45.4% – Russell Martin’s caught stealing rate

Russell Martin’s arm looks to be in mid-season form. (Getty Images)

For all his defensive acumen, Martin struggled mightily to throw out runners last season. The veteran backstop allowed 61 runners to successful steal while catching just 11 – good for a paltry 15 percent CS rate that was just over half the league average of 29 percent.

It must be a relief this spring for the Blue Jays to see their catcher get back in the groove throwing out runners – something that has traditionally been a strength of his. In just 10 games behind the plate, Martin caught five Grapefruit League runners stealing. That could be an indicator he’s ready to put a puzzling off-year with his arm behind him.

.609 – Justin Smoak’s OPS

As much as the Blue Jays might want Smoak to run with the first base job, his playing time is undoubtedly under siege with Steve Pearce in town. He could have done himself a serious favour with a strong spring showing. Instead, he floundered in Florida.

This is of particular interest because Smoak had a hard time down the stretch last season with a .184/.283/.368 second half line and was unplayable in September hitting (and slugging) .056 in 24 plate appearances. The last time he posted a strong month at the plate was July, and he will be under a great deal of deserved scrutiny early in the season.

The Blue Jays will have to hope his rough spring is a mirage, but given what they’ve seen from Smoak lately it wouldn’t be a surprise to see his struggles carrying into the season.

1.00 – Kevin Pillar’s K/BB ratio

The Blue Jays are hoping Kevin Pillar’s new-found patience this spring carries over into April. (AP Photo/Chris O’Meara)

Offensively speaking, if there’s one thing Pillar is known for it’s his tendency to swing the bat – even at questionable pitches. His aggressiveness is part of what makes him effective at avoiding strikeouts and putting the ball in play. It also ensures that his walk rate stays well below league average.

Pillar has paid lip service to being more patient this offseason and he’s backed those words up on the field by drawing as many walks as strikeouts in 20 contests. It’s just 53 at-bats, but plate discipline statistics can be more meaningful in smaller samples.

If Pillar is making a point of accumulating more free passes in 2017, it could certainly help him provide more value at the plate.

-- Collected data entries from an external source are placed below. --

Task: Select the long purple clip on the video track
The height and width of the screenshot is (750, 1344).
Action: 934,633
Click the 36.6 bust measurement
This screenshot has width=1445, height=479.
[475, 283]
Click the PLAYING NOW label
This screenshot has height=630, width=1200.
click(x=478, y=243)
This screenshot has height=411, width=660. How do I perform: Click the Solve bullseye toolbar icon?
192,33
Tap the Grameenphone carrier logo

11.81 – Dominic Leone’s K/9

When the Blue Jays claimed Leone on waivers in November, he looked like Triple-A depth and nothing more. After all, he’d been shelled in brief major-league stints over the last two seasons to the tune of a 7.07 ERA and -0.7 WAR in just 42 innings.

Leone will almost certainly open the season in the minor leagues, but during his spring campaign he’s missed bats, kept his walks under control, and allowed just eight hits in 10.2 innings. It’s easy to forget that as recently as 2014 he was a 22-year-old who was one of the most promising young relievers in the game with the Seattle Mariners. While it’s been a hard fall since then, there’s a chance his strong spring campaign is a sign of life.

A good start at Triple-A Buffalo would put Leone in a position to be one of the first bullpen callups for the Blue Jays this season – a scenario that seemed highly unlikely before he arrived at camp.